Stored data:
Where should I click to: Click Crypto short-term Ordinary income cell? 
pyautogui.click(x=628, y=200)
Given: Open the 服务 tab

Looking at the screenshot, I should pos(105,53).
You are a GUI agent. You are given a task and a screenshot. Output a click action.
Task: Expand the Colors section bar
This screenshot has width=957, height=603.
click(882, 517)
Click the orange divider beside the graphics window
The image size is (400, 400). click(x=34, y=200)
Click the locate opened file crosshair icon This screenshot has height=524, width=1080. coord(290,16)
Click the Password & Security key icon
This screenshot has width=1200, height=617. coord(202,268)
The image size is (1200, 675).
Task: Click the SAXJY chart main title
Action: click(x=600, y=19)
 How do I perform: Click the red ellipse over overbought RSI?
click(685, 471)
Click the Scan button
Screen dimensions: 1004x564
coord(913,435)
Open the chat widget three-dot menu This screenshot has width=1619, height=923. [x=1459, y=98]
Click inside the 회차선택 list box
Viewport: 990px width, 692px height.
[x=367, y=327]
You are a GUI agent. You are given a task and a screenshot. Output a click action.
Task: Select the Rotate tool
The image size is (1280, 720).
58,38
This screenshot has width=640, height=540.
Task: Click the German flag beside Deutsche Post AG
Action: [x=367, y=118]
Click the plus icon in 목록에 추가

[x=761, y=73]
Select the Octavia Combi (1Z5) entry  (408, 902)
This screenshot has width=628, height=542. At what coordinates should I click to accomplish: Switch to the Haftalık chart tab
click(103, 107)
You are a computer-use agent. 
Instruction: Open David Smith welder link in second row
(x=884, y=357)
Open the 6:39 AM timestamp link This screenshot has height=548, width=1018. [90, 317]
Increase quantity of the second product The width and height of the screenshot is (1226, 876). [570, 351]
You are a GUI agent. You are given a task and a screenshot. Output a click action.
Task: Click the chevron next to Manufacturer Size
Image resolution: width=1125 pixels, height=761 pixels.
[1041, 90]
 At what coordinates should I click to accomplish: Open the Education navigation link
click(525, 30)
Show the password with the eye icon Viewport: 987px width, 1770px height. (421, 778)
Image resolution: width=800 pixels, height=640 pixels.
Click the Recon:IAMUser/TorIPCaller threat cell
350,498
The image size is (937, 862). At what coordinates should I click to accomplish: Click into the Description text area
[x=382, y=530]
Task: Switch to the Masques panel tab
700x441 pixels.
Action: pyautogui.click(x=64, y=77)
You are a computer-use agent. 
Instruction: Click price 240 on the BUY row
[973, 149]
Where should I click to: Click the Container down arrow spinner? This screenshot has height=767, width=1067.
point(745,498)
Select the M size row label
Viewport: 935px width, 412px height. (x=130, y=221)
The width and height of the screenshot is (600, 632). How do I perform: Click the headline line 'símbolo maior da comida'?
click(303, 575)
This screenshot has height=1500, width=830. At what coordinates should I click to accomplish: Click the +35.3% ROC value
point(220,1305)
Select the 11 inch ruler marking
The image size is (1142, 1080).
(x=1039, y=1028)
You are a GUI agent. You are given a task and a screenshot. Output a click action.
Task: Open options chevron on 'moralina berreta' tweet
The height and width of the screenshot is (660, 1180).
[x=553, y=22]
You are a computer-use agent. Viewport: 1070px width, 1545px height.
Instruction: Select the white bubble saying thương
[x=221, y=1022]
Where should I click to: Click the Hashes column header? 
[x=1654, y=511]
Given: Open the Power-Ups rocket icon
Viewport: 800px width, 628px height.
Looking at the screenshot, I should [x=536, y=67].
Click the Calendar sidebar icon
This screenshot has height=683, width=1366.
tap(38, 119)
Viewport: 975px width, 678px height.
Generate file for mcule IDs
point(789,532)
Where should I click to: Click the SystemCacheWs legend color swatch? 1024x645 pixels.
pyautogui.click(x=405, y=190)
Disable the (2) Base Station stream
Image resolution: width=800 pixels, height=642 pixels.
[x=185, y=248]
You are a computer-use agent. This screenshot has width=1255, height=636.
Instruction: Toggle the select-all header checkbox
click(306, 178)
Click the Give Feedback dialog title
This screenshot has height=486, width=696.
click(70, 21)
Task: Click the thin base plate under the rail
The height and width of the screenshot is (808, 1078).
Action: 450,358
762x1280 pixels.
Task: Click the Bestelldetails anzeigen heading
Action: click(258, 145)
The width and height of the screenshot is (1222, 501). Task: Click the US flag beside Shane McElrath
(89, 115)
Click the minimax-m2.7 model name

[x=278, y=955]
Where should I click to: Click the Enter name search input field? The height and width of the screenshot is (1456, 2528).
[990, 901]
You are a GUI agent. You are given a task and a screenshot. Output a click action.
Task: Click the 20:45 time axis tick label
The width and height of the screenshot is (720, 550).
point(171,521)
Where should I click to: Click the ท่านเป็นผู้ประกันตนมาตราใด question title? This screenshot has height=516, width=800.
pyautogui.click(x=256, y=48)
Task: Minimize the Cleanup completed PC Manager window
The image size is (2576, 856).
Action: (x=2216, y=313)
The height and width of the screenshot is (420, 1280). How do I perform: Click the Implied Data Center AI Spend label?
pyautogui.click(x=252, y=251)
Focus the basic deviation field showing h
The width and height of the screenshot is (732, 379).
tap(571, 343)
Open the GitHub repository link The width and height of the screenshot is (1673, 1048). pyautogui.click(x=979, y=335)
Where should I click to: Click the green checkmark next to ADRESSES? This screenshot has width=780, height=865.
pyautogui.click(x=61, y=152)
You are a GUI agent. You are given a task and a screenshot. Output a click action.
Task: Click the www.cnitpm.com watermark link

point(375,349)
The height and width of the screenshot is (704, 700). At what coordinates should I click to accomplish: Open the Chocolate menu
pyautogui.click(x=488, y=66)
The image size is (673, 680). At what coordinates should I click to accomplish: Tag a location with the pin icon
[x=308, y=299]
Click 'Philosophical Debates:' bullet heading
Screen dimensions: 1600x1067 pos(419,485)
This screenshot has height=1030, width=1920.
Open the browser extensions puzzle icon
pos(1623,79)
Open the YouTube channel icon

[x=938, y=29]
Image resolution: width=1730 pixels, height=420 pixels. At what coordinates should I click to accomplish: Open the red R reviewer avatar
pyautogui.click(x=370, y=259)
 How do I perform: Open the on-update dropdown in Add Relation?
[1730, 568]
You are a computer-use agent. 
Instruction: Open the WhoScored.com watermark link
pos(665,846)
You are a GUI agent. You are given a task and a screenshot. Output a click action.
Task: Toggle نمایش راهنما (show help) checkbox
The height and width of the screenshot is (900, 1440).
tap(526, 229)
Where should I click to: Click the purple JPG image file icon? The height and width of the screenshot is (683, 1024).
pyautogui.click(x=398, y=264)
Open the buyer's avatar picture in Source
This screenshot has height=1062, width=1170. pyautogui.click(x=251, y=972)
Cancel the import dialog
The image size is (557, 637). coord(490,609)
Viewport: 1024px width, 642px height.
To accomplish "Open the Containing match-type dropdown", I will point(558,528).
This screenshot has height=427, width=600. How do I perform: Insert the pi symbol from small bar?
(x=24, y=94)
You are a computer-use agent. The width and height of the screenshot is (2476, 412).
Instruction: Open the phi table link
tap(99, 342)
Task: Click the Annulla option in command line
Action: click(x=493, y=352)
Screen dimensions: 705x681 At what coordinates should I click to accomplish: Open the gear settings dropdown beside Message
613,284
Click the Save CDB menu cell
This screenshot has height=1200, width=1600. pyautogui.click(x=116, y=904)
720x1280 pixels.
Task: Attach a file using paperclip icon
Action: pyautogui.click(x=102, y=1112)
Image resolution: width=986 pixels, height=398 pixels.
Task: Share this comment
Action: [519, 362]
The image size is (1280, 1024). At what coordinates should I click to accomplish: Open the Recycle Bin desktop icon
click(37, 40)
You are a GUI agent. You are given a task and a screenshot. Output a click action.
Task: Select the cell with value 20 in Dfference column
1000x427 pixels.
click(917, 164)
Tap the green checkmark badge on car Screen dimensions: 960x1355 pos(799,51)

YOUR OBJECTIVE: As listed above, the lines from the line with "Where should I click to: Click the ท่านเป็นผู้ประกันตนมาตราใด" to the line with "Open the GitHub" are to be echoed exactly, with both ends included and nothing added.

OUTPUT OF THE TASK:
Where should I click to: Click the ท่านเป็นผู้ประกันตนมาตราใด question title? This screenshot has height=516, width=800.
pyautogui.click(x=256, y=48)
Task: Minimize the Cleanup completed PC Manager window
The image size is (2576, 856).
Action: (x=2216, y=313)
The height and width of the screenshot is (420, 1280). How do I perform: Click the Implied Data Center AI Spend label?
pyautogui.click(x=252, y=251)
Focus the basic deviation field showing h
The width and height of the screenshot is (732, 379).
tap(571, 343)
Open the GitHub repository link The width and height of the screenshot is (1673, 1048). pyautogui.click(x=979, y=335)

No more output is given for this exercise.